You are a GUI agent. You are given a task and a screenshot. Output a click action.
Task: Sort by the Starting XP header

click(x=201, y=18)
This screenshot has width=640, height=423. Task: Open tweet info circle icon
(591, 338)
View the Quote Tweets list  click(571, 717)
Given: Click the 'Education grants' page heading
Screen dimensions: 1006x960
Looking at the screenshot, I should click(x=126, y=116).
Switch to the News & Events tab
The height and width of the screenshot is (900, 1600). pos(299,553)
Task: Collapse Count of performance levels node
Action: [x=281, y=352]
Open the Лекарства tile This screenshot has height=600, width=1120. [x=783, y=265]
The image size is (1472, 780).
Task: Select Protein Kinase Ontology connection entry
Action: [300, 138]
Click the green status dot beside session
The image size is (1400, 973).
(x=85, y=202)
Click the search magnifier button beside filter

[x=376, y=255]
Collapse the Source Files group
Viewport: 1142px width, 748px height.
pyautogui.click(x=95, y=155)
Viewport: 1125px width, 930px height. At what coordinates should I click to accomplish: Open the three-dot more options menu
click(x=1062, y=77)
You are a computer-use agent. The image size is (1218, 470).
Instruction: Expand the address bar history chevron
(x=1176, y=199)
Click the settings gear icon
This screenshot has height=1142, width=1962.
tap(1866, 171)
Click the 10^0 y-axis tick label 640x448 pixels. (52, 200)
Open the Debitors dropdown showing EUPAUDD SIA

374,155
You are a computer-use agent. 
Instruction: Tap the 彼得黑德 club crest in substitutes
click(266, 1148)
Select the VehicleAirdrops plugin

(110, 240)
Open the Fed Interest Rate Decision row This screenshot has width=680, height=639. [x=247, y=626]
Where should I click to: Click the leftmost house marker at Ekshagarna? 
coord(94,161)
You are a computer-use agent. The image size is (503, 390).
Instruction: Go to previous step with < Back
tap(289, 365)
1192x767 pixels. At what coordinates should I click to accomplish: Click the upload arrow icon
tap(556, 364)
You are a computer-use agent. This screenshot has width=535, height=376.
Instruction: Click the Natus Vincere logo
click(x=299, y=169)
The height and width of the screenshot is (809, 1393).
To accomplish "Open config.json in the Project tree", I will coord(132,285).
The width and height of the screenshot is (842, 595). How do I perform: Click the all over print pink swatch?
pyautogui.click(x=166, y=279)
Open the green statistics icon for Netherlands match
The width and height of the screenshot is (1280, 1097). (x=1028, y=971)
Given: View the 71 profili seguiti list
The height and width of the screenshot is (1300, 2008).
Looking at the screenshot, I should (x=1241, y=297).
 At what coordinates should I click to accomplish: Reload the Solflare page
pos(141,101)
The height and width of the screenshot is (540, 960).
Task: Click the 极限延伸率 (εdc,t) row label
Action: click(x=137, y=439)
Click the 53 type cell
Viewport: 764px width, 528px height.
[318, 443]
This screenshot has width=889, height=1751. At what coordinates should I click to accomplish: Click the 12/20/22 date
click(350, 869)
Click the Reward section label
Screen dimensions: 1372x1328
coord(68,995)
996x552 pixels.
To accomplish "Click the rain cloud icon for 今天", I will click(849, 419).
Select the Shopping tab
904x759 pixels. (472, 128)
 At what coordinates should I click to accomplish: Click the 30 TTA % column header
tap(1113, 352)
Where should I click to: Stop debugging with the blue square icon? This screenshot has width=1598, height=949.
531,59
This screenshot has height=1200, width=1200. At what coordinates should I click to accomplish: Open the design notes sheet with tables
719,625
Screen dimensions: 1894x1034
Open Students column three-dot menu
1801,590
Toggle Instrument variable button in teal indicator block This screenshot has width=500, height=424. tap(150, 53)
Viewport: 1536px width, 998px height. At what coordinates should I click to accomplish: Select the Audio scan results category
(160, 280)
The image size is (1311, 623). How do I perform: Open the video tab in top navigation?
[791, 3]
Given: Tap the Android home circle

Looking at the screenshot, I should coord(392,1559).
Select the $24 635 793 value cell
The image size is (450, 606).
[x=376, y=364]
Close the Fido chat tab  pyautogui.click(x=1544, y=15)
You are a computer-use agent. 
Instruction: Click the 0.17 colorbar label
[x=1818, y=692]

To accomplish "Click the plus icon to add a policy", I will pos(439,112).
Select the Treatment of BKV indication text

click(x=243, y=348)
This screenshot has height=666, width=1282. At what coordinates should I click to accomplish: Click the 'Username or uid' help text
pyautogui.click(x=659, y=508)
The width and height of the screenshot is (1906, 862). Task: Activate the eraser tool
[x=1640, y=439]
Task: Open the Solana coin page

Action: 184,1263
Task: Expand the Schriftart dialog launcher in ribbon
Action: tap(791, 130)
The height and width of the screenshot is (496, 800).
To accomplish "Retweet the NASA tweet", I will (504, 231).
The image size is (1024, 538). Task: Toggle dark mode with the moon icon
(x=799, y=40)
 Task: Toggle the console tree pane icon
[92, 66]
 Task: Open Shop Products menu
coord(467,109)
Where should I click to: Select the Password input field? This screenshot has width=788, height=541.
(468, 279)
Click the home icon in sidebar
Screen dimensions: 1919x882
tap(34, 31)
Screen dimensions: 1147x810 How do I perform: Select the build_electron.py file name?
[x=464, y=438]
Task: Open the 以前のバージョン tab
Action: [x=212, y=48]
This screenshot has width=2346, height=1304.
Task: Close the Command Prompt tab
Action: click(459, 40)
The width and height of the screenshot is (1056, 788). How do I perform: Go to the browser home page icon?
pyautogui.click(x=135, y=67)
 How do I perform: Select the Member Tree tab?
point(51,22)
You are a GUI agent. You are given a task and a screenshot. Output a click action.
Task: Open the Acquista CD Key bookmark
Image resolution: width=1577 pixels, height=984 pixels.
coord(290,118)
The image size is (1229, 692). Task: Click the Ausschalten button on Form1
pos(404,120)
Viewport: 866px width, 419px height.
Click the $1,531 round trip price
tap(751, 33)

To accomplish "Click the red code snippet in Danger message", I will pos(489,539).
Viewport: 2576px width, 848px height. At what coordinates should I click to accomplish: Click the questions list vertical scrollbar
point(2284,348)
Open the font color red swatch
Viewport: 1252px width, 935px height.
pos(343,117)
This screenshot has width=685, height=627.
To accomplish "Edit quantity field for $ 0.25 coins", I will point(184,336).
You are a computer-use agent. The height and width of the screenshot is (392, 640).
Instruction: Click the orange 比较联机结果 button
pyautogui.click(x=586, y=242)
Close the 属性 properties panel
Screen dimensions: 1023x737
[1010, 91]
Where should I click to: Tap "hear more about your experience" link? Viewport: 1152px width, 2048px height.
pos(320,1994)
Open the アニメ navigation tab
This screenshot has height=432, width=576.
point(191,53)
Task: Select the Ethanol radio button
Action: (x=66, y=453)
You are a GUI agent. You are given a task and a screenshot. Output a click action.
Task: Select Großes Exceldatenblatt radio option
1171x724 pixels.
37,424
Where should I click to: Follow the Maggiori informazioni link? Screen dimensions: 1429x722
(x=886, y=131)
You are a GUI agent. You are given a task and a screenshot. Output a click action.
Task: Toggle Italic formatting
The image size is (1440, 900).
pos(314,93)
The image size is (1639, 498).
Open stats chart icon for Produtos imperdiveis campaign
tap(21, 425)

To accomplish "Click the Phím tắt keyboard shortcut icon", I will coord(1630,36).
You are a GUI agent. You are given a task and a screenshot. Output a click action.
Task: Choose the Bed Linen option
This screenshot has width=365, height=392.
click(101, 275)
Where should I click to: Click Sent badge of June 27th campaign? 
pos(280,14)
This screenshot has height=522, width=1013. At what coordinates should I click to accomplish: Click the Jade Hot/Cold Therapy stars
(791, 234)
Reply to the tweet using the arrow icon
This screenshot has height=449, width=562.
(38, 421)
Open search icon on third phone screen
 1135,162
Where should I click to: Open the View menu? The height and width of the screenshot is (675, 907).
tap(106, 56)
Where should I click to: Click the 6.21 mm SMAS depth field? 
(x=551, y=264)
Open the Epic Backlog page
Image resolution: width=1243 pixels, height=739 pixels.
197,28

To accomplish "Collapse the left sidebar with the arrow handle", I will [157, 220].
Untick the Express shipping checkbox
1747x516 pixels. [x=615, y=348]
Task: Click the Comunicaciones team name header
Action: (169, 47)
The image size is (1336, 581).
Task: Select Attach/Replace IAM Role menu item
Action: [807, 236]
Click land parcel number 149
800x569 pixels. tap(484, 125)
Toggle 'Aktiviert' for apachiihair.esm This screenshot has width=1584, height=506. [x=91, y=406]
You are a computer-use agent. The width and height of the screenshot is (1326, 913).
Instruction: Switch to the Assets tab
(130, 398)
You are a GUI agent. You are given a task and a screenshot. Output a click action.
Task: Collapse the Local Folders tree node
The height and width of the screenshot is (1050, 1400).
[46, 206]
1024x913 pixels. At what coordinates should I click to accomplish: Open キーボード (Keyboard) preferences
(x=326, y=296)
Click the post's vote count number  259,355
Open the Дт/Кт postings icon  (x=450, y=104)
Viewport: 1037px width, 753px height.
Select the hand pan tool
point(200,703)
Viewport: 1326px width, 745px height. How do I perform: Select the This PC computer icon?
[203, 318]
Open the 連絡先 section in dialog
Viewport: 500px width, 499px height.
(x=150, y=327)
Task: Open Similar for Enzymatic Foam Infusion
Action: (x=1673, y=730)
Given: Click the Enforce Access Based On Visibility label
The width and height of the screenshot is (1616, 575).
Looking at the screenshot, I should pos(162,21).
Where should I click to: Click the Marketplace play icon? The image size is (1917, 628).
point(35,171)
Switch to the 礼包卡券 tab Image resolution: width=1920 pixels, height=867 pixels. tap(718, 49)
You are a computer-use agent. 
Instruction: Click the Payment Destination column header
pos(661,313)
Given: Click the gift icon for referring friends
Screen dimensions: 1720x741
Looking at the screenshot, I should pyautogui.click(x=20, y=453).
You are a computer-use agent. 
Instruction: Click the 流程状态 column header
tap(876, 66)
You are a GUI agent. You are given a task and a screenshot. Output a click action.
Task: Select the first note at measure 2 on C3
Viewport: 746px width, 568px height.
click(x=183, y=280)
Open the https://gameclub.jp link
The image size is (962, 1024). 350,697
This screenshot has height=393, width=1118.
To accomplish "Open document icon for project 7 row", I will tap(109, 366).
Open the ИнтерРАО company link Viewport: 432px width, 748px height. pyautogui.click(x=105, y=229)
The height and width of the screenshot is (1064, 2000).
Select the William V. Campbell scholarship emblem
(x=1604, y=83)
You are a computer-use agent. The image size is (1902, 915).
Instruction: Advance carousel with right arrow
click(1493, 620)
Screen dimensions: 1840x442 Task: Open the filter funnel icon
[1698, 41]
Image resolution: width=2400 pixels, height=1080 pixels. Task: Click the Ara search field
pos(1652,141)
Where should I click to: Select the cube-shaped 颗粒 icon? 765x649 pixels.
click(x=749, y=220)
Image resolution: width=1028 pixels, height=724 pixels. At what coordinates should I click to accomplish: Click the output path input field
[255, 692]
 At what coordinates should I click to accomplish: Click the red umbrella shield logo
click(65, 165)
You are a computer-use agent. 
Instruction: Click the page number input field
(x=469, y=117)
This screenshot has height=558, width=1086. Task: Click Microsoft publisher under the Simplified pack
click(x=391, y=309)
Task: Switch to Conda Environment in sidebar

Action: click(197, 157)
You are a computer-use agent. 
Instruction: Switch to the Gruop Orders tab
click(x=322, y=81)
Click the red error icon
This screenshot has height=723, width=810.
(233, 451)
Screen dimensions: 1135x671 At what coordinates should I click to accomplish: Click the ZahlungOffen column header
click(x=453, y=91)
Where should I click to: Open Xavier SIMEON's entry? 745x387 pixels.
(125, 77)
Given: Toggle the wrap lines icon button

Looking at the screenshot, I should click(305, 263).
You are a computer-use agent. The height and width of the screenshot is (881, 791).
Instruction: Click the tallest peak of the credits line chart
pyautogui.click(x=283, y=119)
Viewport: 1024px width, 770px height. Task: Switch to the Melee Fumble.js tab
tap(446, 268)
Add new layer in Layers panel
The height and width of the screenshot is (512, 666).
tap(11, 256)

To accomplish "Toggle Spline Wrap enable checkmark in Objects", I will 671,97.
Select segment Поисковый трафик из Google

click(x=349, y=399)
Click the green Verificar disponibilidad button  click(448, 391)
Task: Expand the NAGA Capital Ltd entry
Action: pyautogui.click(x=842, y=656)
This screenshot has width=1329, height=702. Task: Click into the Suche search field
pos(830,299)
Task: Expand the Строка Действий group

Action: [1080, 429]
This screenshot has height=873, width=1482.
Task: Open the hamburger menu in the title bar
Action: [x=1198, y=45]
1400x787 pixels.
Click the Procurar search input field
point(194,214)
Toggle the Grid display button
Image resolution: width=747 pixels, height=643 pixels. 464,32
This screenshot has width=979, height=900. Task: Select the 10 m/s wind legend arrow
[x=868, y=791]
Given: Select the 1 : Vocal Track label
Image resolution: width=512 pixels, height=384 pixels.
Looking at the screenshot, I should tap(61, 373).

TASK TO CARRY OUT —
Filter the lines above, keeping and copying those that contain "cell".

RESULT OF THIS EXERCISE —
Click the 53 type cell
Select the $24 635 793 value cell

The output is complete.